Neal Hopeful “Recalcitrants” Won’t Knock Congress Off Course
By Chris Lisinski, State House News Service
DEC. 12, 2023…..One of the top Massachusetts Democrats in Congress sees “broad support” for action this week to support Ukraine, Israel and Taiwan and to strengthen the nation’s borders, but political sparring might suffocate any consensus.
Congressman Richard Neal told business leaders Monday that he hopes this week in Washington, D.C. will be “the last session until January.” Representatives and senators face a jam-packed agenda, with negotiations ongoing over a supplemental funding proposal President Joe Biden filed and talks underway about the latest annual national security package.
Neal said lawmakers “are going to have to reauthorize” the National Defense Authorization Act, or NDAA, a compromise $886 billion version of which emerged from negotiations last week. He called the bill “a big deal,” noting that its bottom line has nearly tripled since he joined Congress in 1989.
Biden also asked for $105 billion in October to steer more aid to Ukraine and Israel, counter China’s influence, and boost shelter funding amid an influx of migrants.
“I hope the package that we will develop this week will be aid for Ukraine. We need to stand with Ukraine against this punitive invasion,” Neal said at a breakfast hosted by the New England Council, drawing applause. “The president has proposed $14 billion for Israel, our fast ally. What China is doing in the South China Sea — we need to come to the aid of Taiwan as well.”
The Springfield Democrat added that both he and Biden are “open to a border negotiation,” an issue that Republicans in Congress have repeatedly hammered with calls for substantial policy changes.
“We need a process and a plan and legislation. The current chaos that we’re witnessing cannot be sustained,” Neal said. “The president has said, look, I’m open to giving you a serious plan, and we can undertake it.”
“I think those four parts of this legislation could be done this week if people would come together and understand that this is going to be a very important part of not only Joe Biden’s legislative achievement, but a congressional legislative achievement. There’s broad support for what I’ve just described,” he added. “We just need to get it to the floor and get it passed, instead of what’s happened, where you have more and more of the recalcitrants on both sides who then use the opportunity to say something didn’t happen to politically promote themselves. Well, it didn’t happen largely because they want to make sure it didn’t happen, because better to have the argument ongoing for their own purposes than it is to try to find the solutions I’ve just described.”
Ukraine President Volodymyr Zelenskyy is set to meet with Biden on Tuesday and speak with lawmakers, according to NBC News, which described “growing GOP skepticism about providing more financial and military support for Ukraine in its war against Russia.”
Biden’s supplemental funding package also includes money to fund the nation’s response to a sharp rise in migrants.

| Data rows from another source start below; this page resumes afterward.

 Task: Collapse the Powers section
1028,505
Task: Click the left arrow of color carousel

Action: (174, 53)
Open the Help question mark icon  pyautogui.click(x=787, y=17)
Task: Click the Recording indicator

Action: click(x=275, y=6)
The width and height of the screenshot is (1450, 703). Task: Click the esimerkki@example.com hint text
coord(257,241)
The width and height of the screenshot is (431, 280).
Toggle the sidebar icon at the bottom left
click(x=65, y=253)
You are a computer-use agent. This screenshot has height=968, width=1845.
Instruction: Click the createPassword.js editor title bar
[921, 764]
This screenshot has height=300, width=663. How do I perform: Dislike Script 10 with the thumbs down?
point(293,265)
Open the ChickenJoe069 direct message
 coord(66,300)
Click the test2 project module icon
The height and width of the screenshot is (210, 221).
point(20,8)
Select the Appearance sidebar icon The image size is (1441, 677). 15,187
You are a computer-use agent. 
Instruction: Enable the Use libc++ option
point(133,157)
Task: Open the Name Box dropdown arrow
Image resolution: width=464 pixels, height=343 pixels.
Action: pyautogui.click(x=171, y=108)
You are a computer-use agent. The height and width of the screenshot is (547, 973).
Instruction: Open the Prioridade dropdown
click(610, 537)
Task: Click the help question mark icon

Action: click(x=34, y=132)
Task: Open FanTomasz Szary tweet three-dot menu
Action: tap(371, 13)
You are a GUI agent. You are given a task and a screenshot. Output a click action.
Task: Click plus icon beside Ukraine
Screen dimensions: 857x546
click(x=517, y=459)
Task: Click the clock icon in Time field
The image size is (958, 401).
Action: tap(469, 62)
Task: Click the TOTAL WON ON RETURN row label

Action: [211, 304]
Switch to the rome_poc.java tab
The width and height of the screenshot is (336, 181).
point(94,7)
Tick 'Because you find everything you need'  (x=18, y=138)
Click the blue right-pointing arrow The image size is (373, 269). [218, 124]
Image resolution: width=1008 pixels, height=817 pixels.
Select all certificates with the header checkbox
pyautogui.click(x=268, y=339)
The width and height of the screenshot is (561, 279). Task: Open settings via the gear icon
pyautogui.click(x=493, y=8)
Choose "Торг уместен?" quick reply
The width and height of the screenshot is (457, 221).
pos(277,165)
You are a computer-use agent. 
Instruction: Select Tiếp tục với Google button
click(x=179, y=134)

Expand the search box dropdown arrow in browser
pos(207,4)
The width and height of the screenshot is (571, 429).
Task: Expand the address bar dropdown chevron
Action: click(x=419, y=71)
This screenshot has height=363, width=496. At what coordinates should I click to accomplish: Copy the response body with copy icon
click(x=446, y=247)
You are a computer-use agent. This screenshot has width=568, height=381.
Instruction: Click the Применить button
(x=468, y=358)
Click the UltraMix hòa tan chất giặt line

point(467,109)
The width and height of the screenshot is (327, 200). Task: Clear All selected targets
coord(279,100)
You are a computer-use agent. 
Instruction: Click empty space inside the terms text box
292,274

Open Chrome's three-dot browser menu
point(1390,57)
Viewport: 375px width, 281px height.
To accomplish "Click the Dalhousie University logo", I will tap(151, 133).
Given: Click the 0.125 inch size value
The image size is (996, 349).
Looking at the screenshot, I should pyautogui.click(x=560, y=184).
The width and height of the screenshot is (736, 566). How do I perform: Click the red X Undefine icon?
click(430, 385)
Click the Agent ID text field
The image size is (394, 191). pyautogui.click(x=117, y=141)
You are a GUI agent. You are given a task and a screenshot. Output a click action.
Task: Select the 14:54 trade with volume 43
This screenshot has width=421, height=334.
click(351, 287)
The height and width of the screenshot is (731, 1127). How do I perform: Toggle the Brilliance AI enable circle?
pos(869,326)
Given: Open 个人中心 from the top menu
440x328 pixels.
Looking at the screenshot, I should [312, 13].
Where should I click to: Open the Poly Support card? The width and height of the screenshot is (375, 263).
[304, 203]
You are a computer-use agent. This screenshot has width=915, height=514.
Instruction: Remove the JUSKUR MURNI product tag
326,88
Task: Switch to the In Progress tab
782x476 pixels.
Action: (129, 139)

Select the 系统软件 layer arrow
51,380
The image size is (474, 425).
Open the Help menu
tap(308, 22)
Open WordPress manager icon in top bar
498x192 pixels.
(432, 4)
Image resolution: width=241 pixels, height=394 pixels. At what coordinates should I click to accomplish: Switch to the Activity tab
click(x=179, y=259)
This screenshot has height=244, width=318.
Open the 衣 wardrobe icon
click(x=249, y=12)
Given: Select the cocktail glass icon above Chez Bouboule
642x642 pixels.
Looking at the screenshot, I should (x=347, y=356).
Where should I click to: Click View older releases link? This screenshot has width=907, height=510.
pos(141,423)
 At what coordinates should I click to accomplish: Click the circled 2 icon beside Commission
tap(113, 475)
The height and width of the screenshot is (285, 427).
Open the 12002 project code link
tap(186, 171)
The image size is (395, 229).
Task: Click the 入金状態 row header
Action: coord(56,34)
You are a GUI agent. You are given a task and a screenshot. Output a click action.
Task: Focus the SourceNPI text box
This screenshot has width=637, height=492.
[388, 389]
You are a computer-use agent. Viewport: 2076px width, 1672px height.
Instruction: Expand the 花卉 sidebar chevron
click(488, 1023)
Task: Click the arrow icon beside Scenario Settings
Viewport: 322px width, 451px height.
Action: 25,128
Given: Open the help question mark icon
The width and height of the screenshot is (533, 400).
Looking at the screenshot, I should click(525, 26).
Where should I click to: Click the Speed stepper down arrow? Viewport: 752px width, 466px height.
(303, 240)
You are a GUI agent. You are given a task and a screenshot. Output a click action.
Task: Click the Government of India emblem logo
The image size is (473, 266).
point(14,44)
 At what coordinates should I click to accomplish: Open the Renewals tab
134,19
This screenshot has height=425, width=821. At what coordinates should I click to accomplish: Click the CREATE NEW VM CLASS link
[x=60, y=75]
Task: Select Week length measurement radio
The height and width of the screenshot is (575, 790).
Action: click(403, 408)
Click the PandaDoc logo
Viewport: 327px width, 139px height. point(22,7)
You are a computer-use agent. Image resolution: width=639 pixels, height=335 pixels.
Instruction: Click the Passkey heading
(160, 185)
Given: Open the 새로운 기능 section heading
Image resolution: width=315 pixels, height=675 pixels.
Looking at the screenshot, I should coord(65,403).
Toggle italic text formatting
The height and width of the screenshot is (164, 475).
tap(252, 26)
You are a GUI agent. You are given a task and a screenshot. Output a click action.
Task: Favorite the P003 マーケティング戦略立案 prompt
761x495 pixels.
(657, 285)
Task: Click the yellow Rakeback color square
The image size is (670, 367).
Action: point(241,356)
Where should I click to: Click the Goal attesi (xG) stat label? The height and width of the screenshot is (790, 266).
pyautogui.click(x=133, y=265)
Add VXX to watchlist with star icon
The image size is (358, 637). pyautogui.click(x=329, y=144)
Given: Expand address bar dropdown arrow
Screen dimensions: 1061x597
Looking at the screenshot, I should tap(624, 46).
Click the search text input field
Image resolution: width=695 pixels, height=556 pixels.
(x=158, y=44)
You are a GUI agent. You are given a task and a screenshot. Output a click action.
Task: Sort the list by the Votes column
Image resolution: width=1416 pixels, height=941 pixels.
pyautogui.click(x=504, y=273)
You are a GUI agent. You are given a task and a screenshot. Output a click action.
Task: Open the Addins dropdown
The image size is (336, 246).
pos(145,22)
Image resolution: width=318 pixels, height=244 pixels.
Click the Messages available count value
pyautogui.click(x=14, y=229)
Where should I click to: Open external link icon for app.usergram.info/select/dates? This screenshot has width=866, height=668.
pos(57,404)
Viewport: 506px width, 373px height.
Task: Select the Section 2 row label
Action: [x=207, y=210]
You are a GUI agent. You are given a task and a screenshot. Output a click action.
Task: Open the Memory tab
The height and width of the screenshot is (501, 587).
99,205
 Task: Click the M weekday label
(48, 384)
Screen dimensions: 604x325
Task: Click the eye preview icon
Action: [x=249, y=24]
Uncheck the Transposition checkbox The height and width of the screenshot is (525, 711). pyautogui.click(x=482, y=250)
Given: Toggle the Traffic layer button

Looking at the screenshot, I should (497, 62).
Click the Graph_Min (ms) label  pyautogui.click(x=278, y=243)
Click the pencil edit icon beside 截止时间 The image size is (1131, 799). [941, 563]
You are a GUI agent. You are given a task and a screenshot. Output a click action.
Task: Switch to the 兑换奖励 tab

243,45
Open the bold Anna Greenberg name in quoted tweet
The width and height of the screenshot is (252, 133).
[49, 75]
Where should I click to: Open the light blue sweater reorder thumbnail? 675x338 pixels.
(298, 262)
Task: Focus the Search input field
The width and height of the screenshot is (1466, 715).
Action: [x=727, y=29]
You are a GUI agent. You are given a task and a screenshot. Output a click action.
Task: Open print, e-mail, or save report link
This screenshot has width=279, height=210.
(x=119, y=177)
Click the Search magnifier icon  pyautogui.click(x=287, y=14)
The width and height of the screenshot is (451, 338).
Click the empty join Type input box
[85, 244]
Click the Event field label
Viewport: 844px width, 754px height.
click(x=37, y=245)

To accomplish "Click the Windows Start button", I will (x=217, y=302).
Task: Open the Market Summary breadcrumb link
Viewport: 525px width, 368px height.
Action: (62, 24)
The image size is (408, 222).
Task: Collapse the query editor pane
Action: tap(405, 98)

Several states have faced an unprecedented increase in migrant arrivals, and Massachusetts is alone in being required under state law to offer shelter placement to eligible families, prompting hundreds of millions of dollars in expenses. Unable to keep up with demand, the Healey administration this fall implemented a cap of 7,500 families, shifting other eligible shelter-seekers onto a waitlist.
Neal and his colleagues in the Massachusetts delegation appealed to the Biden administration last week to increase federal funding for the Shelter and Services Program (SSP) and to more equitably distribute it between border states and “interior states.”
“SSP funds are vital to support states encountering large numbers of migrants who need humanitarian assistance. However, the $1.4 billion requested in the supplemental will not cover the high expenses states are currently encountering, especially interior states,” they wrote in a letter to Homeland Security Secretary Alejandro Mayorkas and FEMA Administrator Deanne Caswell. “Massachusetts only received about $2 million dollars in funding from the program this year. As of August, Massachusetts was spending more than $45 million a month to house, feed, and provide necessary medical services to migrant families. Therefore, the $1.4 billion supplemental request is a fraction of the collective need of our state, interior states, and border communities.”
During his Boston event hosted by the New England Council, Neal also touched on his support for expansion of the child tax credit, decades of missed opportunities on infrastructure funding, and the “need to address the issue of antisemitism in America.”
He called for action to better regulate the use of artificial intelligence tools that have grown increasingly popular.
“This will be the incubator on the East Coast, Massachusetts, as well as what’s happening in Silicon Valley. I think the Europeans are ahead of us on this. Regulation of AI is going to be really important,” Neal said. “Nobody’s talking about shutting down free speech, nobody’s talking about changing a forum, but we need to know what it is that we’re embracing. We need to know the consequences of what artificial intelligence is going to do, and I’m hoping we can do it short of a sledgehammer but perhaps more than a butter knife.”